Mr Blinken and members of his team held the meeting at the request of a Muslim-American civic engagement group, according to the source, who asked to remain anonymous because the meeting was off the record.
“The administration, I think, heard loud and clear from all of us that Palestinians are being dehumanised and about us not feeling seen or heard,” the source said.
“And I think they took to heart that this may cost Biden the election.”
Arab Americans came out in unprecedented numbers to support Mr Biden, a Democrat, during his campaign against Donald Trump in 2020.
Mr Biden has stood staunchly beside Israel in its response to the October 7 Hamas attack on southern Israel that killed about 1,400 people.
He flew to Israel and expressed the America's staunch support as it retaliates against Hamas. Daily air strikes on the Gaza Strip have so far killed more than 5,000 Palestinians, according to local tallies.

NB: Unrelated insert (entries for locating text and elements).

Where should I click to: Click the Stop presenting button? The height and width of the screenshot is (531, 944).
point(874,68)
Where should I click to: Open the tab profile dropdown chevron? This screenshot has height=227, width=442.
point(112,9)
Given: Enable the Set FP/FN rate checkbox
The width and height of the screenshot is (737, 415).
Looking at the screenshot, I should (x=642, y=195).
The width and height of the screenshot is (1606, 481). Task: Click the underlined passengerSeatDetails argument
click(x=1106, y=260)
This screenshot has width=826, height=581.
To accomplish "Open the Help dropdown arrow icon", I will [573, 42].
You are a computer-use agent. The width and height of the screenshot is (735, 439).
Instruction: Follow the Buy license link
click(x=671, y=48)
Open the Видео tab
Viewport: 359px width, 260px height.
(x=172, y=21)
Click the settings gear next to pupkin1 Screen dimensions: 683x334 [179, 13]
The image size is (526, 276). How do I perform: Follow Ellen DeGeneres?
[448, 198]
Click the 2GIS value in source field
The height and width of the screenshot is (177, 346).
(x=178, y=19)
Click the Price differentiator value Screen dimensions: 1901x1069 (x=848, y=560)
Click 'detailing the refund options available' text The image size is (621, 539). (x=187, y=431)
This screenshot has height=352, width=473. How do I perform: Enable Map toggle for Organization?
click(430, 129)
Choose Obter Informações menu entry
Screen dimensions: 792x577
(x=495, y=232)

The US President has pledged more military aid to Israel and his administration has vetoed two resolutions on the UN Security Council calling for a ceasefire.
Arab-American groups say the administration's position has dehumanised Palestinians and triggered a rise in Islamophobia and anti-Arab sentiment.
On October 13, a Palestinian-American boy was stabbed to death in his home in Chicago and his mother was critically injured by the family's landlord, who allegedly attacked them over the war and because they were Muslim.
There have also been several reports of attacks against Jewish people in the US.
The loss of support of Arab Americans could be critical for Mr Biden, who is running for re-election next year and is likely to face Mr Trump again.
Mr Trump is a Republican who made frequent derogatory comments Muslims during his campaign. While in office, he passed several travel bans that prevented citizens from Muslim-majority countries from entering the US.
The stakes are particularly high in so-called swing states such as Michigan, home to more than 200,000 Arab Americans, and a state that Mr Biden only narrowly won.
“Several people who were there made it very clear with polling and other data that Mr Biden's support is at an all-time low with the Arab-American community right now,” the source said.
“And that this is kind of his [George W] Bush moment.”